Sorular ve Görevler =
a. Metnin "İlginç gelebilir, ancak" ifadesinden "ve insanlığını özlüyorum." ifadesine kadar olan kısmını hiç değiştirmeden kopyalayın.
b. Metne göre Amerika'nın en iyi sağlık sigortalarından birine sahip olunmasına rağmen hastaneye gitmek neden bir kabusa dönüşüyor? Bir ile üç cümle arasında açıklayın.
c. Metnin yazarı Türkiye'nin en çok neyini özlüyor?

Okuma Metni =
════════

İlginç gelebilir, ancak Türkiye’deki hayat ve yaşam standardı Amerika’ya göre çok yüksek. Özellikle sağlık ve üniversite öncesi eğitim konusunda inanılmaz bir fark var. Amerika’nın belki de en iyi sağlık sigortalarından birine sahip olmama rağmen hastaneye gitmek bir kabus oluyor. Hâlâ ce-binizden inanılmaz para çıkıyor sigorta devreye girene kadar hem de karşılığını alamıyorsunuz. Bir doktor ile yüz yüze görüşebilmek için çok ciddi bir sorununuz olması gerekiyor, bütün diyaloğunuz hemşireler üzerinden yürüyor.

Uzun lafın kısası, Türkiye’nin en çok insanını ve insanlığını özlüyorum.

════════

Verilen Materyal =
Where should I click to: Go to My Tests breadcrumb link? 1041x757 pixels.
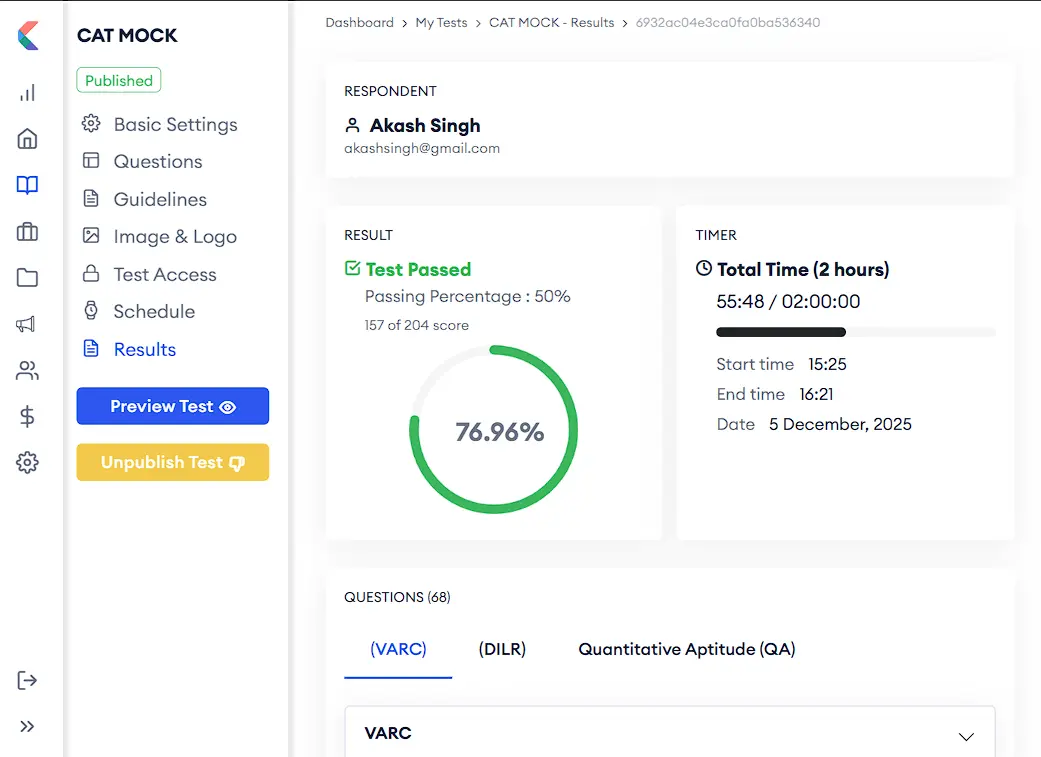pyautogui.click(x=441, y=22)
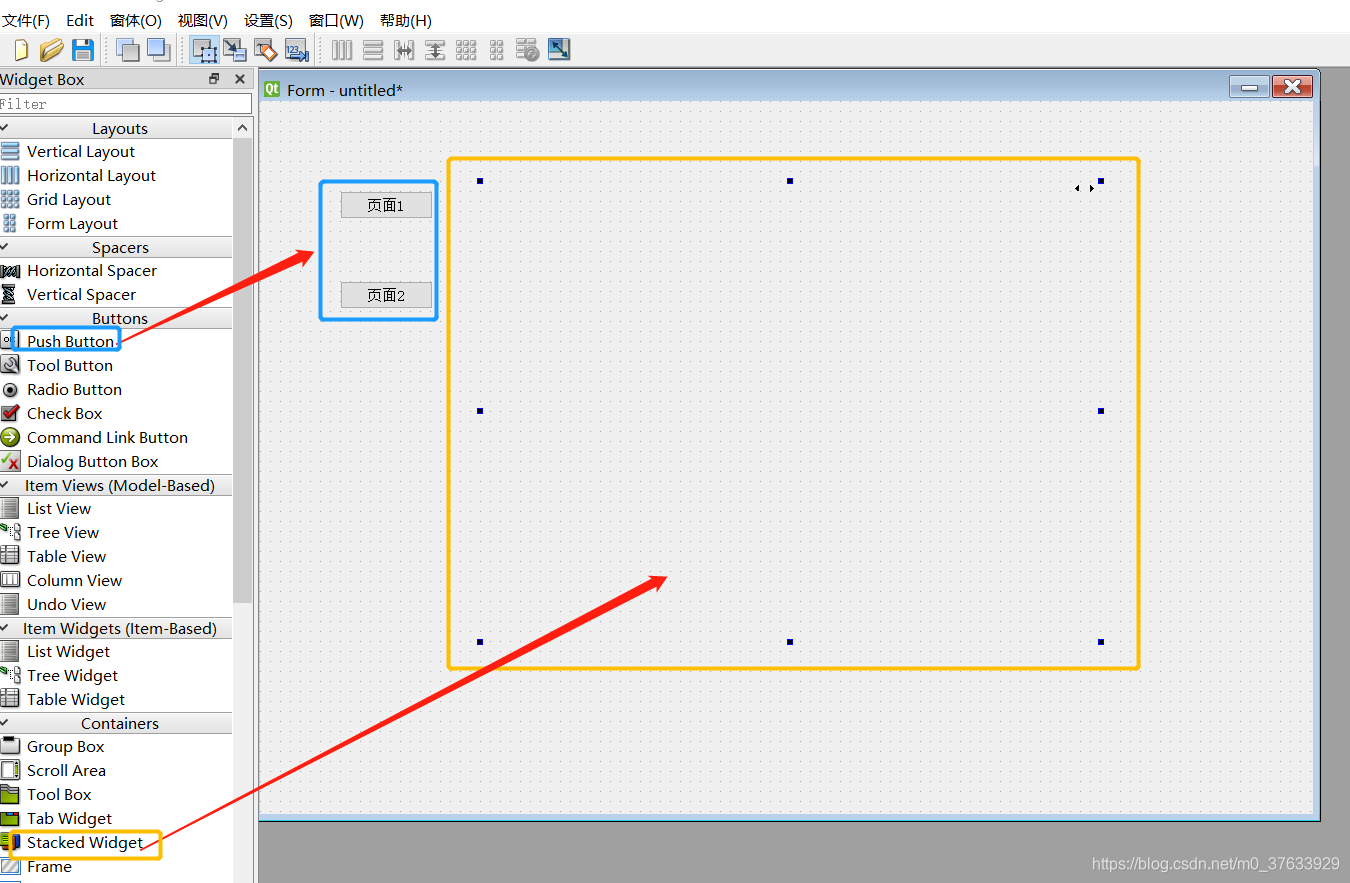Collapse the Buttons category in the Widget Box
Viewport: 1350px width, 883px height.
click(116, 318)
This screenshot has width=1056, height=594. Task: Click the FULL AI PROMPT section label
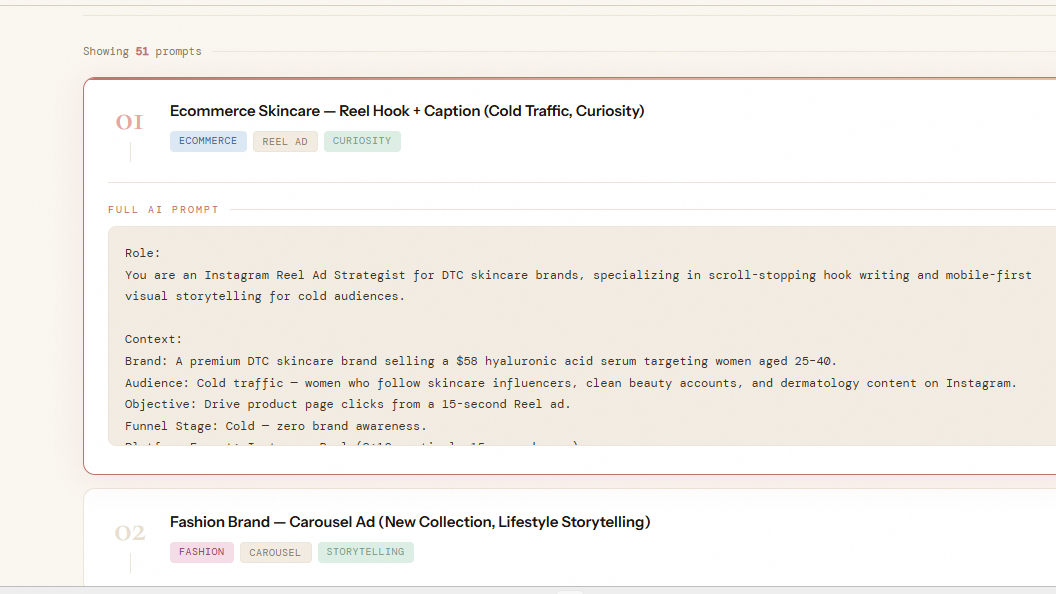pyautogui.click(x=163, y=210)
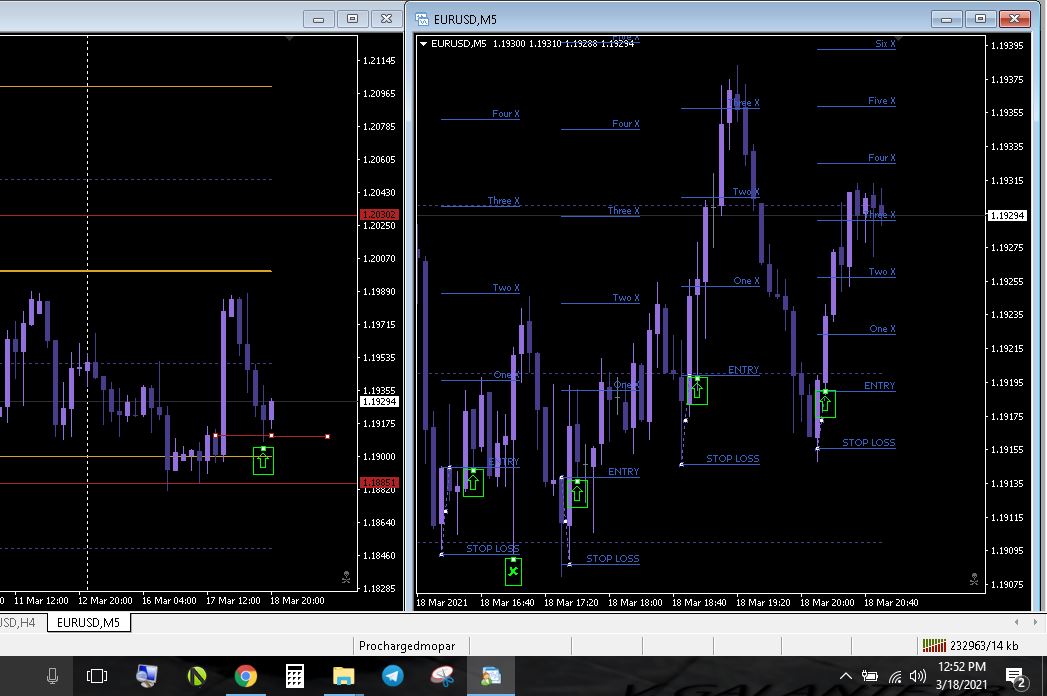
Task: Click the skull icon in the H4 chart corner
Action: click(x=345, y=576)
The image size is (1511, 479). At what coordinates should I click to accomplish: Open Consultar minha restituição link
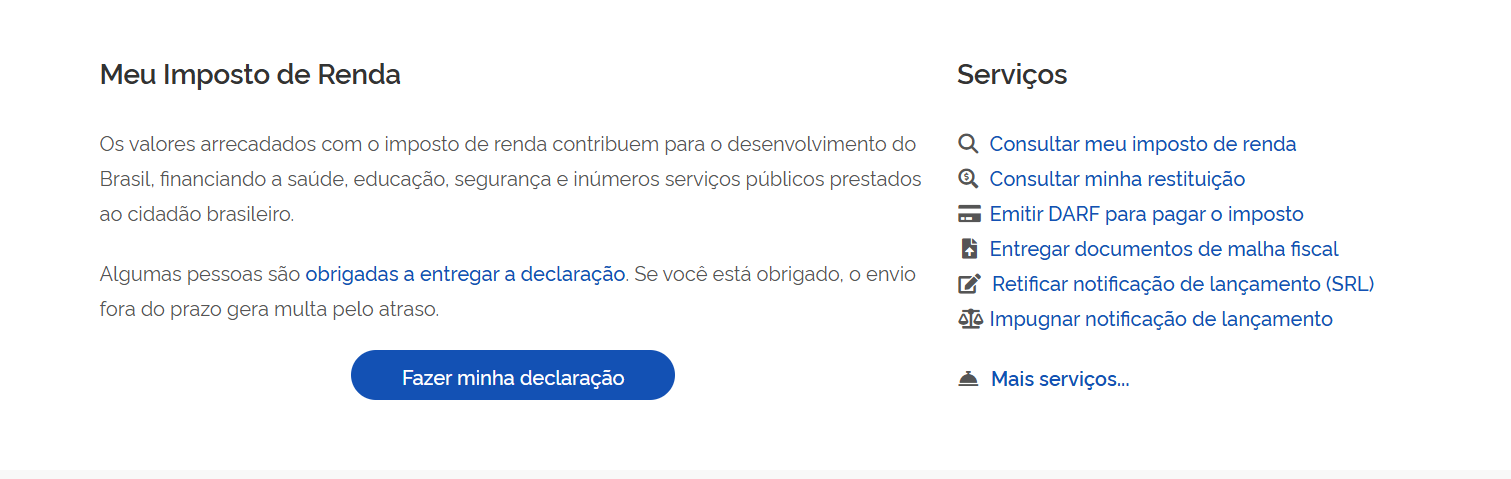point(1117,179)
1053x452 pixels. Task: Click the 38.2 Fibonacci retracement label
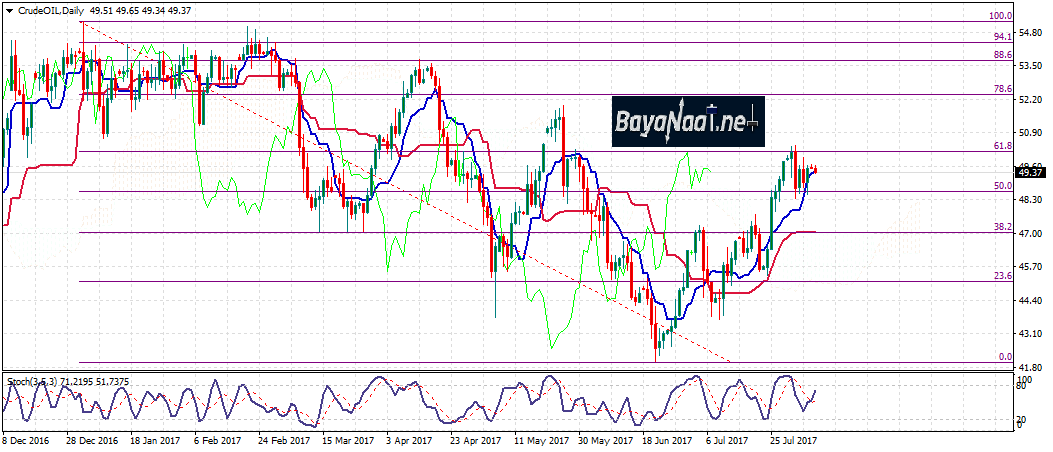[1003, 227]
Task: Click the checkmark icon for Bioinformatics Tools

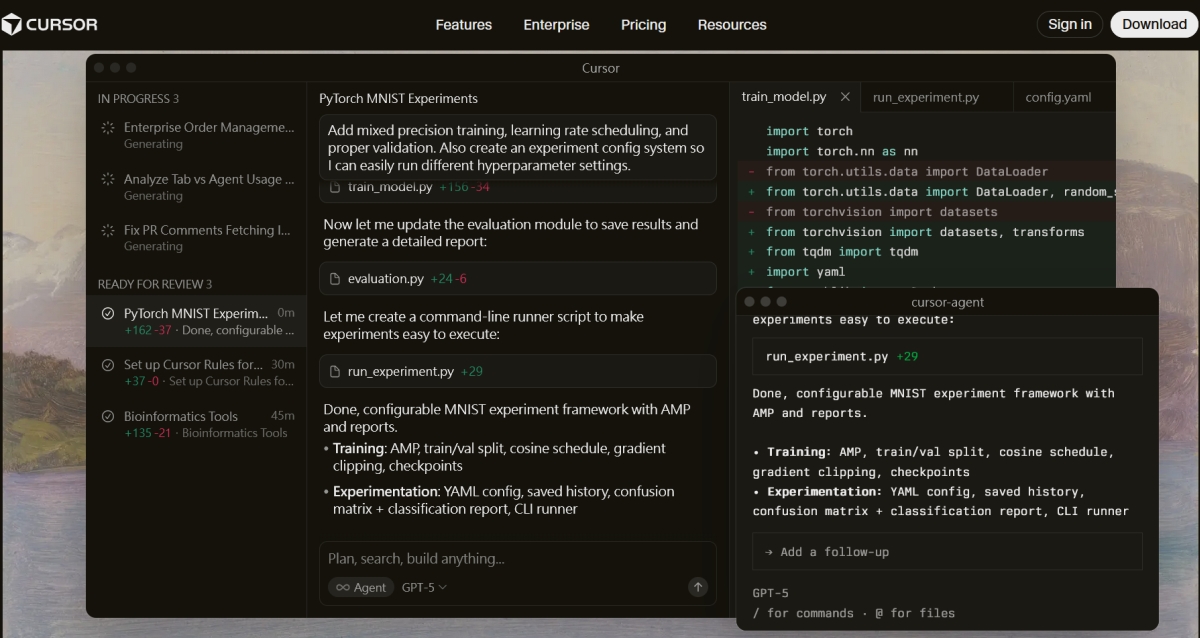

════════

Cevap Anahtarı =
a.
İlginç gelebilir, ancak Türkiye’deki hayat ve yaşam standardı Amerika’ya göre çok yüksek. Özellikle sağlık ve üniversite öncesi eğitim konusunda inanılmaz bir fark var. Amerika’nın belki de en iyi sağlık sigortalarından birine sahip olmama rağmen hastaneye gitmek bir kabus oluyor. Hâlâ ce-binizden inanılmaz para çıkıyor sigorta devreye girene kadar hem de karşılığını alamıyorsunuz. Bir doktor ile yüz yüze görüşebilmek için çok ciddi bir sorununuz olması gerekiyor, bütün diyaloğunuz hemşireler üzerinden yürüyor.

Uzun lafın kısası, Türkiye’nin en çok insanını ve insanlığını özlüyorum.

b. Sigorta devreye girene kadar cepten çok para çıkıyor ve bunun karşılığı alınamıyor. Ayrıca bir doktorla yüz yüze görüşebilmek için çok ciddi bir sorun olması gerekiyor. Bütün diyalog da hemşireler üzerinden yürüyor.

c. İnsanını ve insanlığını.